Try it -> In the listing below, identify each line with the word "agent" and return those lines.

··········

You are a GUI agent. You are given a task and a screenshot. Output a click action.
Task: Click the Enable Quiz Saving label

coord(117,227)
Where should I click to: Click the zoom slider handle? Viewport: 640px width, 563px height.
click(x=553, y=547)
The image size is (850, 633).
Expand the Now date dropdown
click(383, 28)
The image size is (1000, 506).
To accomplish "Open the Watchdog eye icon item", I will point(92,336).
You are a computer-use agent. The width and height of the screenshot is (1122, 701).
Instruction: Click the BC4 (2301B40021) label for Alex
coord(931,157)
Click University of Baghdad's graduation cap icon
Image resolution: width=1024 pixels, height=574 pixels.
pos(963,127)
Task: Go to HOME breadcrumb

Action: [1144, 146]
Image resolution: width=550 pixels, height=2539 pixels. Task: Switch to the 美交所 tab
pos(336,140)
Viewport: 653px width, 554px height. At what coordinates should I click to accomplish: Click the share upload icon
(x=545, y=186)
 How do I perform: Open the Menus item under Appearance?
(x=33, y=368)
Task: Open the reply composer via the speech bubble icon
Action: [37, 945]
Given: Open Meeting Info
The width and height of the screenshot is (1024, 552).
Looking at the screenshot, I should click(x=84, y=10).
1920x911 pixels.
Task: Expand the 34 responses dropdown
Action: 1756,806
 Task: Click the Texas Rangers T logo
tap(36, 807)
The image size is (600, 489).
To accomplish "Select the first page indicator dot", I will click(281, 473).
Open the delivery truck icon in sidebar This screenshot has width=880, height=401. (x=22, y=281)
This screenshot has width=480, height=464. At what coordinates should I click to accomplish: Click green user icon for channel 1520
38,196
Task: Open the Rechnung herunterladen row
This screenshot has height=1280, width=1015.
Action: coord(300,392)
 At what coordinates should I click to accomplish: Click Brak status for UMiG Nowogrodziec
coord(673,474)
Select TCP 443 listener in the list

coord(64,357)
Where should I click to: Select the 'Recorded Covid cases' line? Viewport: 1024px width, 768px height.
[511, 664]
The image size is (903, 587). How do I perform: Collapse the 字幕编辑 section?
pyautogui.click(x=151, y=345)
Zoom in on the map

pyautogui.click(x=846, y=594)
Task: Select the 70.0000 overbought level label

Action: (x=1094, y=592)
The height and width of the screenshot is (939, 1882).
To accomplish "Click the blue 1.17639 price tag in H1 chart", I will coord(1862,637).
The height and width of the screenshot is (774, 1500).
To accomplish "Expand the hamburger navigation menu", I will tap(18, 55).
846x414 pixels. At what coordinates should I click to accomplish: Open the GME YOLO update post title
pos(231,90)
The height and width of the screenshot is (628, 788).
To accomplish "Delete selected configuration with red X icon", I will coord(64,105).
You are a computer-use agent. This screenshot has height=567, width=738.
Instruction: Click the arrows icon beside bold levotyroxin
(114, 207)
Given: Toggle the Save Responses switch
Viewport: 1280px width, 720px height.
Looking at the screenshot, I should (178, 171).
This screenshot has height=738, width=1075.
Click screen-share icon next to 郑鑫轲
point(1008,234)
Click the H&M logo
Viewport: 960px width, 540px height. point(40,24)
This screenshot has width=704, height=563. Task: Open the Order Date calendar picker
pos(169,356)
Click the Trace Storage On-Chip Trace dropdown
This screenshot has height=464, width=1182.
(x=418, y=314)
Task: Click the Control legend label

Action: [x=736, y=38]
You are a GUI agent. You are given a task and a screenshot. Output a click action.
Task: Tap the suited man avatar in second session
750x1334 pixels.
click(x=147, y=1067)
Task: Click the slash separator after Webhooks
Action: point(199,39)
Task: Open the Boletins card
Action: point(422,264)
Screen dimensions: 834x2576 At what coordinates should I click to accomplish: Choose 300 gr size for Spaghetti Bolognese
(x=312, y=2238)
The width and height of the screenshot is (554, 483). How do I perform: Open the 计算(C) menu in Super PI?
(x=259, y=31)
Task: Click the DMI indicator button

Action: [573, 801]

··········

Reply to the task ->
You are a GUI agent. You are given a task and a screenshot. Output a click action.
You are a computer-use agent. The width and height of the screenshot is (1122, 701).
You are a computer-use agent. This screenshot has height=567, width=738.
You are a GUI agent. You are given a task and a screenshot. Output a click action.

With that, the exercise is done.